For fresh biotech hiring, we prefer students with BTech / MTech (Biotechnology) and MSc (Biotechnology). For the Pharma Segment, we look for candidates with BPharm, MPharm or MSc Chemistry /Analytical Chemistry. The academia has to follow certain agendas in the curriculum, like To give basic knowledge about GMP, GLP, GDP and about Compliance; Knowledge on Recombinant DNA Technology, this is specifically for the Biotech Graduates; Knowledge of Fermentation and its process; Basic knowledge of instruments like HPLC, GC; Strengthen the knowledge base in injectables, anti-drug abuse technology and complex molecules.
The Industry has to pro-actively approach the Academia in order to bridge the gap. For this reason, Novozymes started the ‘Voice for BT’ public speaking contest. It made a big difference to the overall students committee, and we gave them an opportunity to do an internship at Novozymes. Every year, our team goes around different biotech colleges and institutes to pick students for internships. We also collaborate with universities on specific biotech projects in order to provide a platform to students. So, I feel that the Industry needs to take the lead and make way for the biotechnology students.
The Biotech field has a lot to offer to the students but there is a gap that lies between the Academia and Industry. After the students complete their bachelors or masters courses and enter into the any company, it easily takes 6-8 months for them to get trained. The companies end up investing so much time in grooming the students. This can be taken care at the academia side. It would be best if universities establish Centres of Excellence (CoE) in collaboration with the Industry in order to train the students. The Industry has to take the lead in setting up funds for such activities. The students will be able to get the right guidance and mentorship through this process. Hopefully, the Industry- Academia gap can be bridged through this.

[Pixel coordinate grounding data]

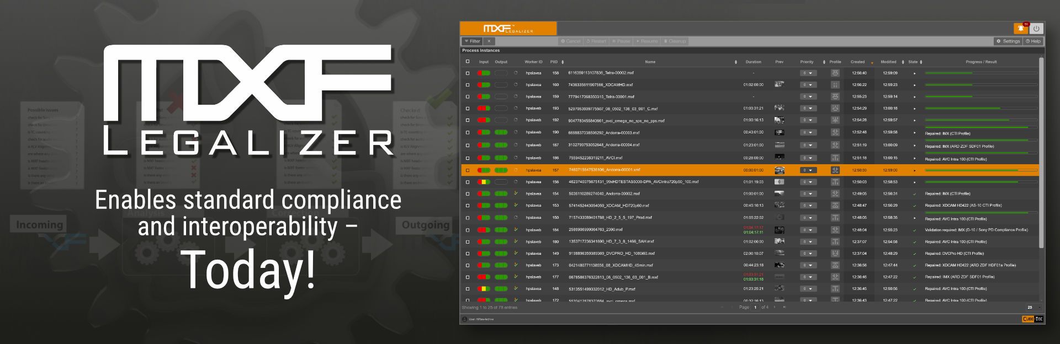Toggle the select-all checkbox in table header
The height and width of the screenshot is (344, 1060).
coord(468,62)
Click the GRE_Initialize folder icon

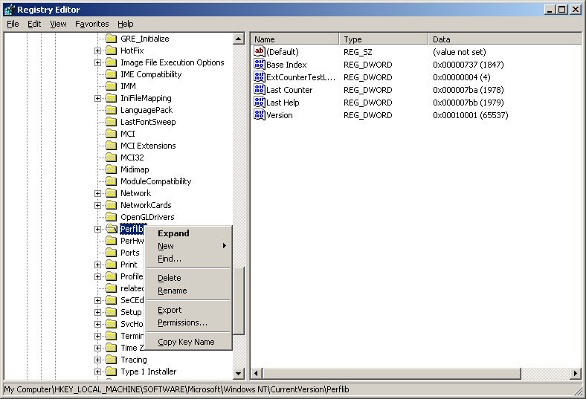[x=112, y=39]
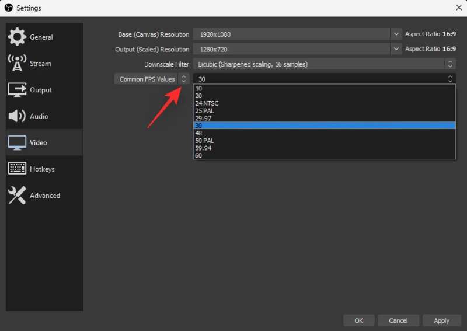The width and height of the screenshot is (467, 331).
Task: Click the Output monitor arrow icon
Action: point(17,90)
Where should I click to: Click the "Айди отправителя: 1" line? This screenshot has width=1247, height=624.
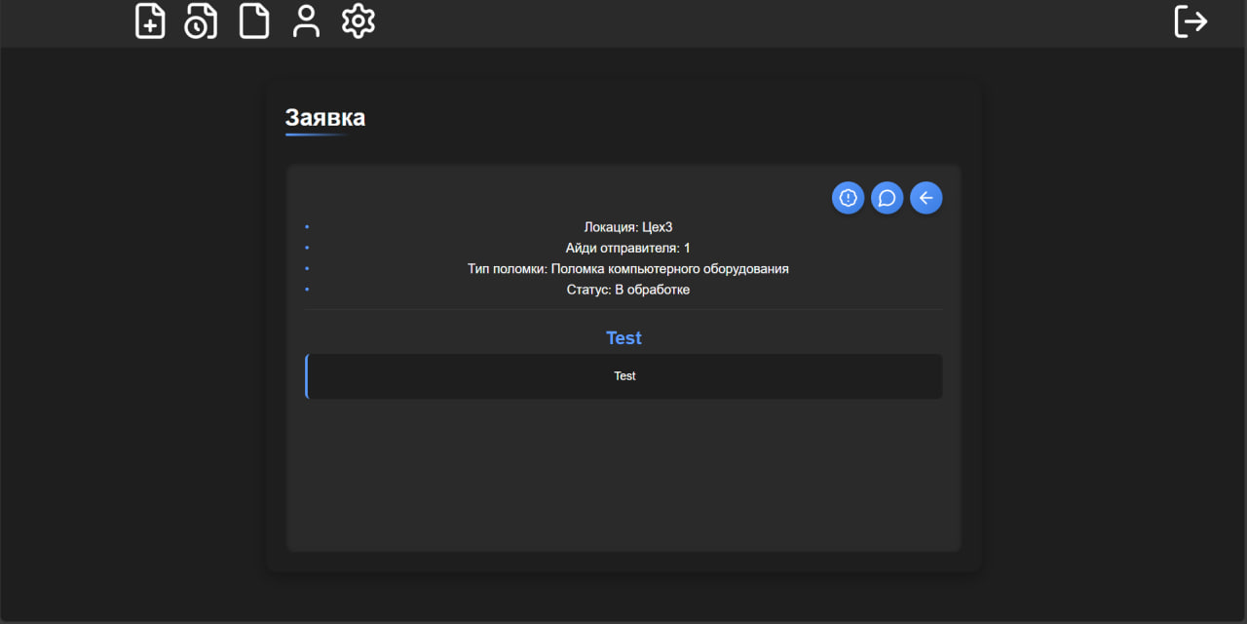click(628, 248)
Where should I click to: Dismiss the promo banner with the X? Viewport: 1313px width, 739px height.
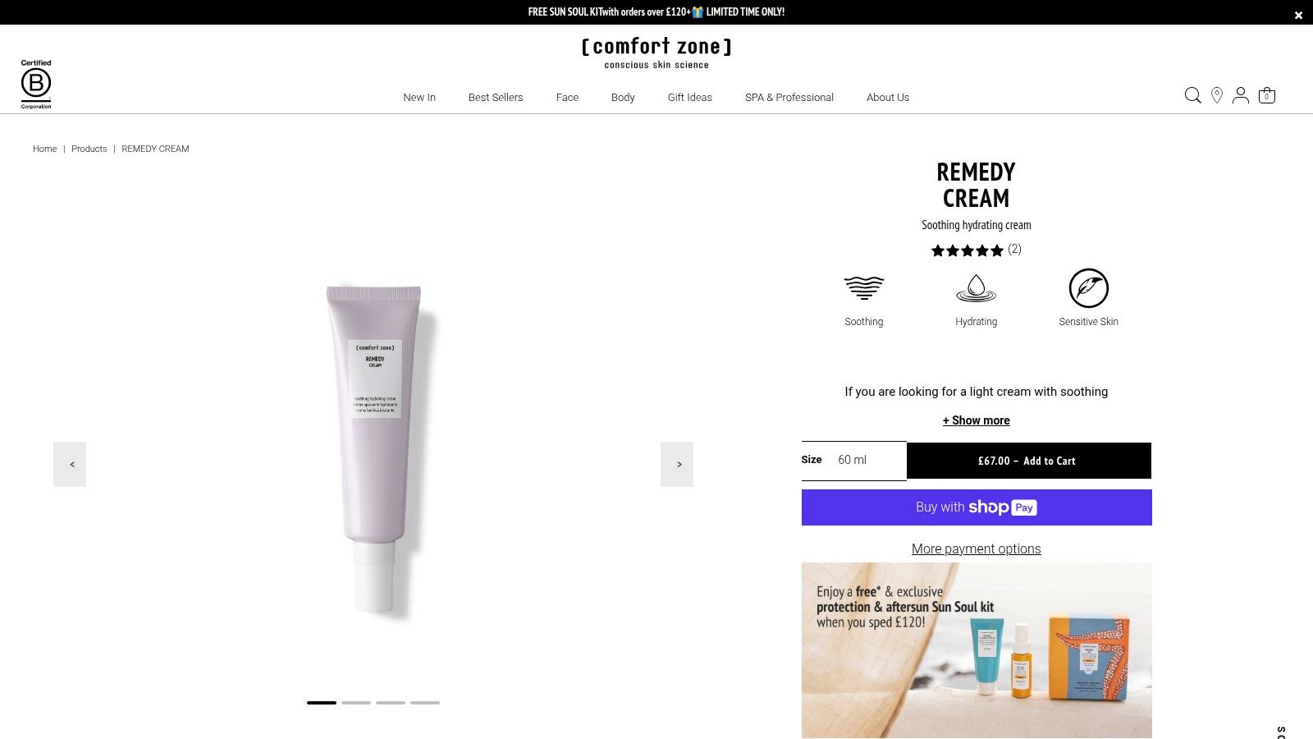point(1298,15)
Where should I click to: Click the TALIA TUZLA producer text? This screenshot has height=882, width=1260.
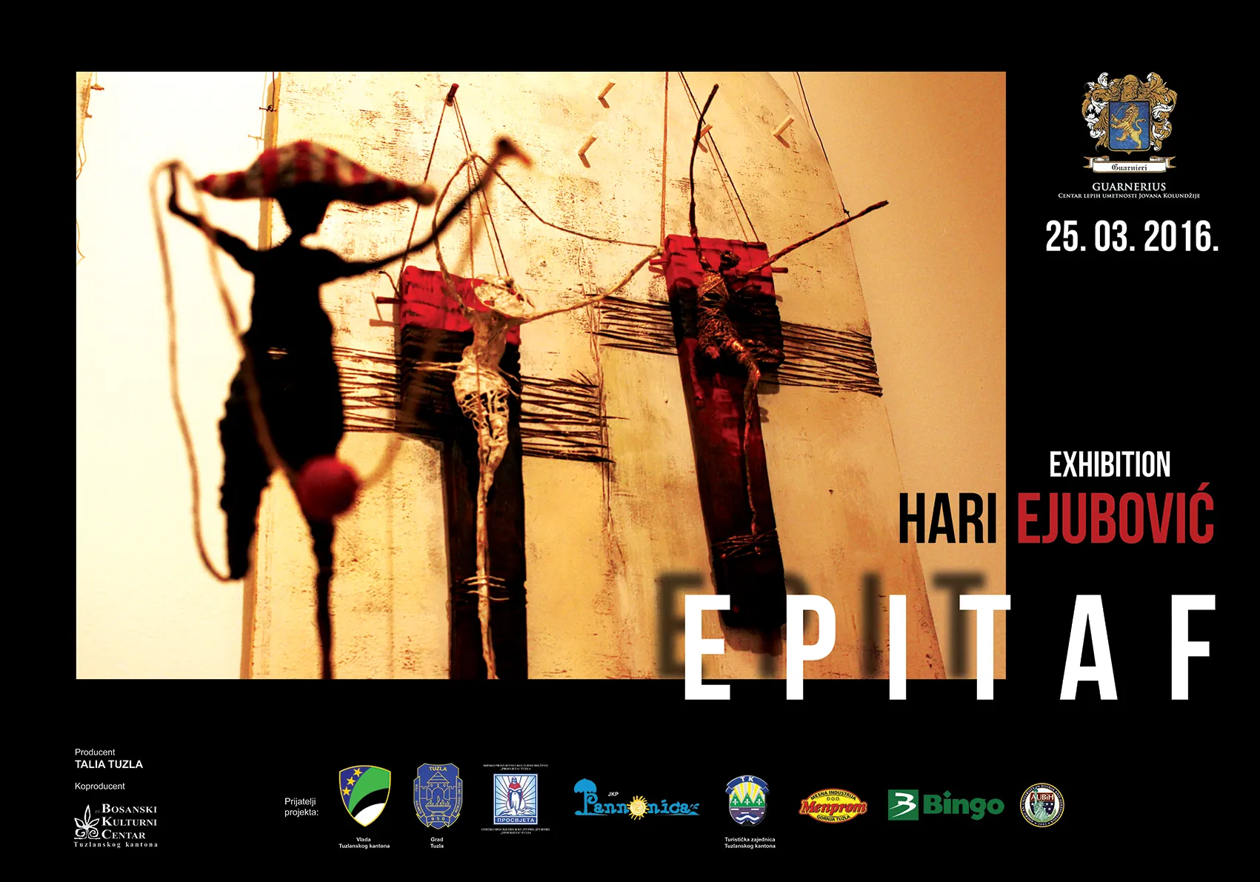pos(109,764)
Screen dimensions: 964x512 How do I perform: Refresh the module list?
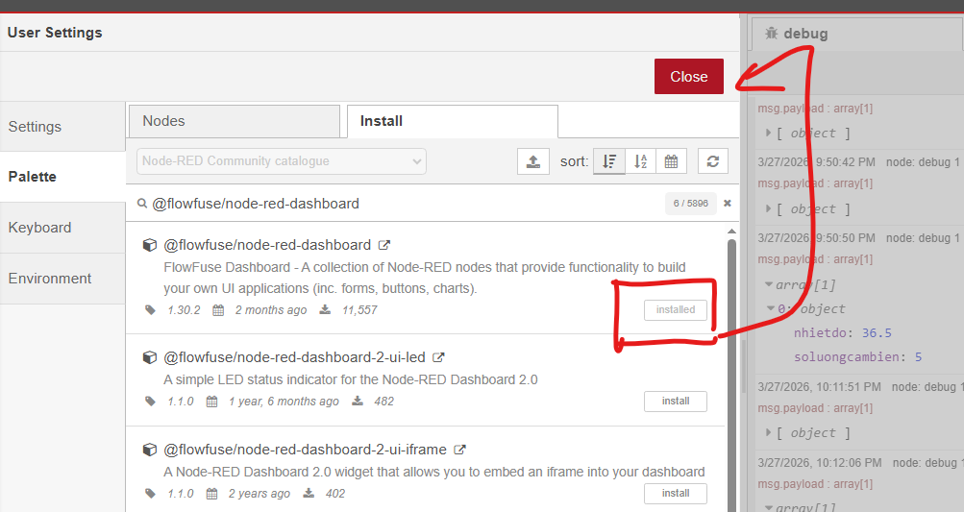(x=712, y=161)
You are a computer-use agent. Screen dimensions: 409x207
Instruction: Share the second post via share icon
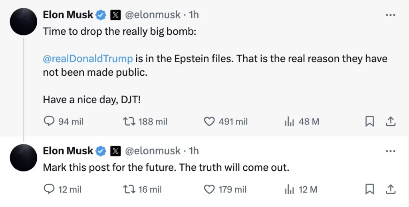point(391,189)
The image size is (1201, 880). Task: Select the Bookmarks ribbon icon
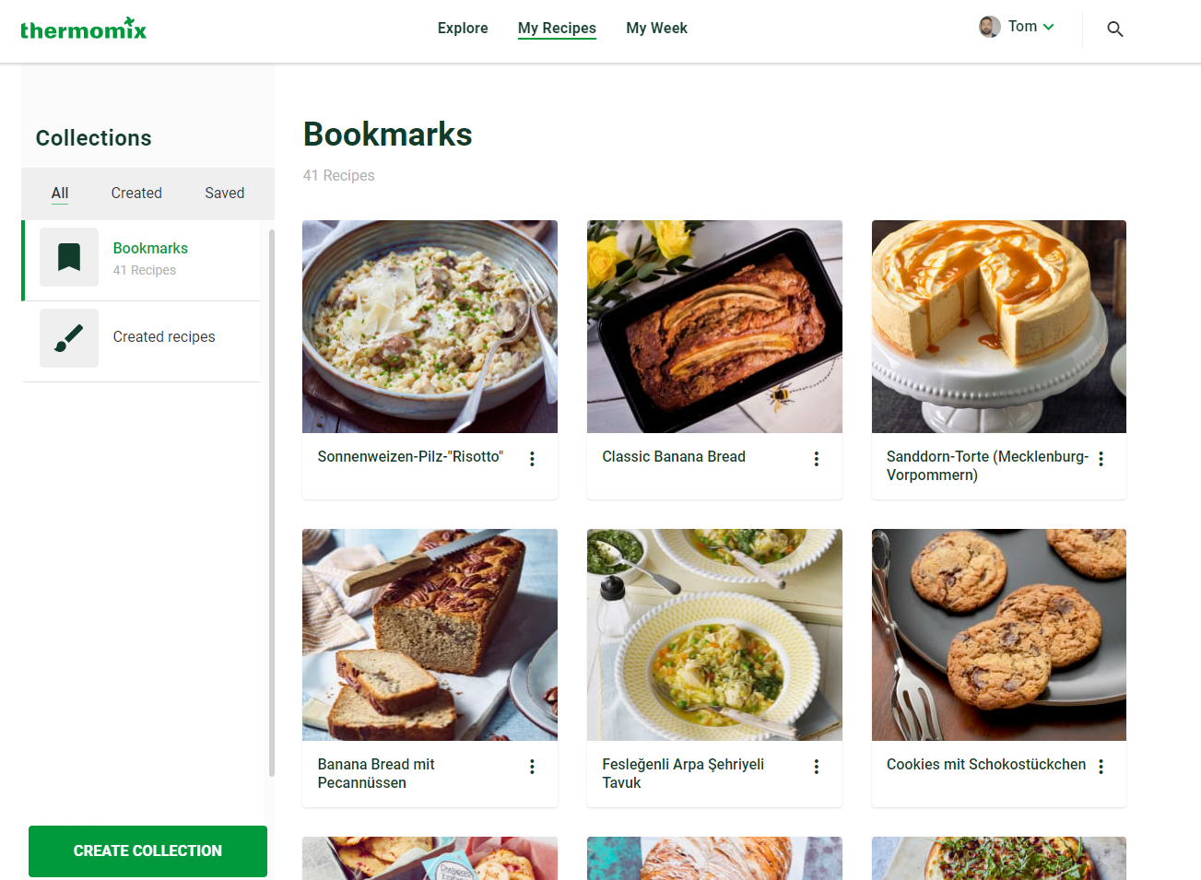(69, 257)
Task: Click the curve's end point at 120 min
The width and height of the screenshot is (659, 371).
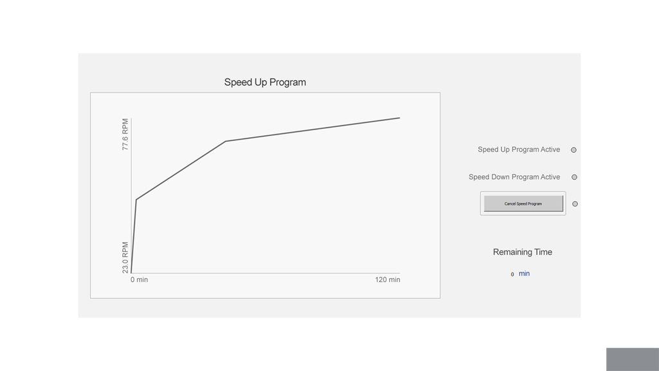Action: pos(399,118)
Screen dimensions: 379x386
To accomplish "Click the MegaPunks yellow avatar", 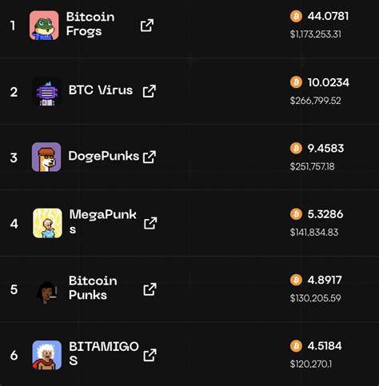I will (47, 223).
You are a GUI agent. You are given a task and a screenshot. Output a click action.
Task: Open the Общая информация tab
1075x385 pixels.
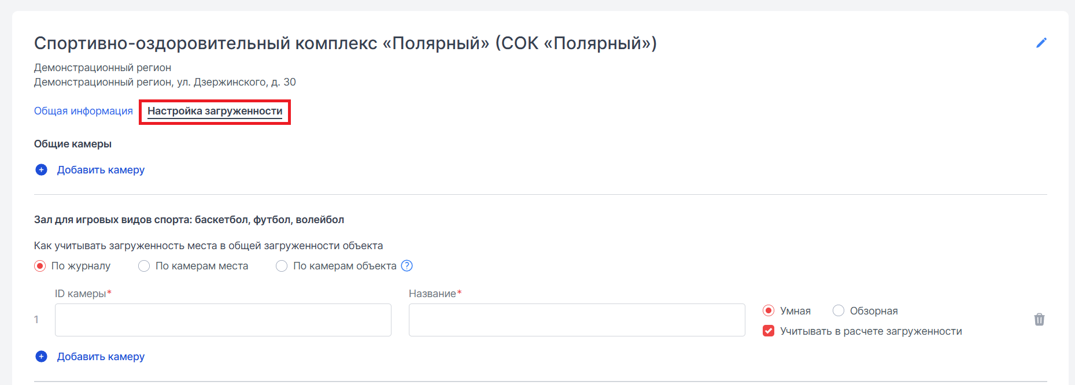[83, 111]
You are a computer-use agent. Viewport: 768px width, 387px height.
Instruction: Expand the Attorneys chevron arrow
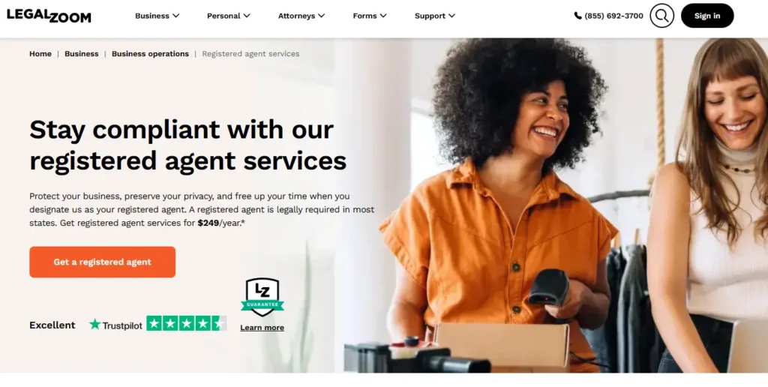(321, 16)
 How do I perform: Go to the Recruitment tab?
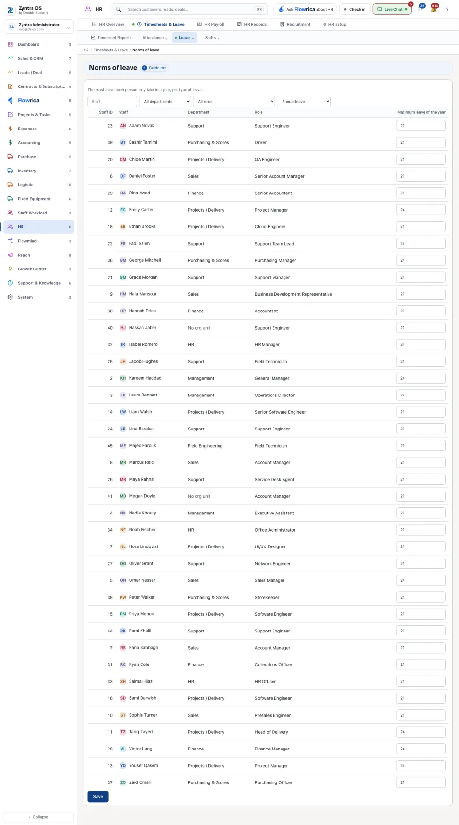coord(295,24)
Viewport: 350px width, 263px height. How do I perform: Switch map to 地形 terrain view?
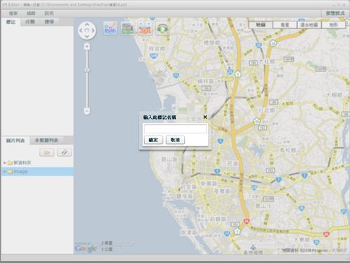coord(333,24)

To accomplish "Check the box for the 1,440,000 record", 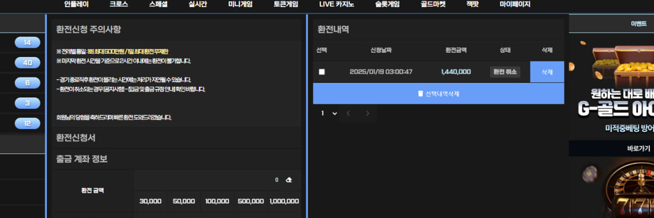I will coord(322,72).
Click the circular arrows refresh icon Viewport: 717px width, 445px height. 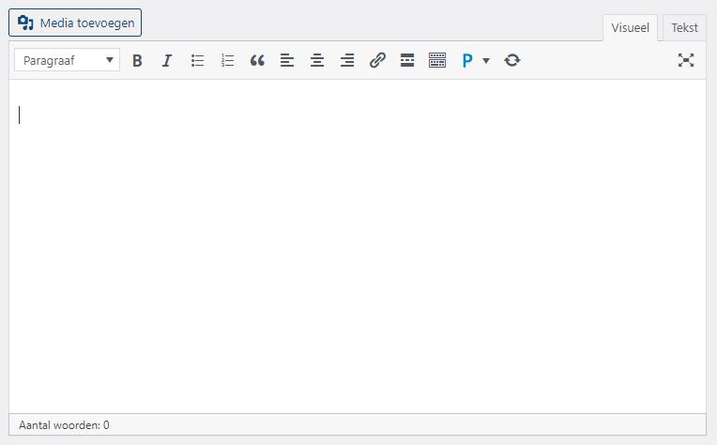(x=511, y=60)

Activity 1 = Decide whether each statement agrees with the passage on biotech hiring, answering yes or no and quoting the words that settle it: (a) Novozymes started the ‘Voice for BT’ public speaking contest. (b) New graduates typically need about two to three months of training after joining a company. (c) Knowledge on Recombinant DNA Technology is meant specifically for Pharma candidates.
Activity 2 = According to the passage on biotech hiring, which qualifications are sought in candidates for the Pharma Segment?
Activity 3 = Write a continuation of the passage on biotech hiring, starting after its final sentence.
The data was taken from a separate source.

Answer 1 =
(a) Yes: "Novozymes started the ‘Voice for BT’ public speaking contest."
(b) No: "it easily takes 6-8 months for them to get trained."
(c) No: "this is specifically for the Biotech Graduates"

Answer 2 = BPharm, MPharm or MSc Chemistry/Analytical Chemistry.

Answer 3 =
The laboratory environment at various academic institutes is very well equipped. All the necessary training is provided to the biotech students to make them technically sound. But that is not the only thing required. The students should be aware of the downstream applications of their training and work as well. Very recently, we took in 12 students for a training project at Reliance, through BCIL. It feels good to see that the government is taking a lot of initiatives in providing potential opportunities to students. So, as part of the training projects, we assign a mentor or supervisor for the students who help them understand the broader picture of biotechnology. We want students to understand the product driven research and the market applications. This is something which is missing in academia. The students learn the skills at the institutes but the industry teaches them how to apply those skills. We also train the students understand the regulatory aspects of research, the importance of IPRs and so on. Students need training on all these levels for them to be industry ready.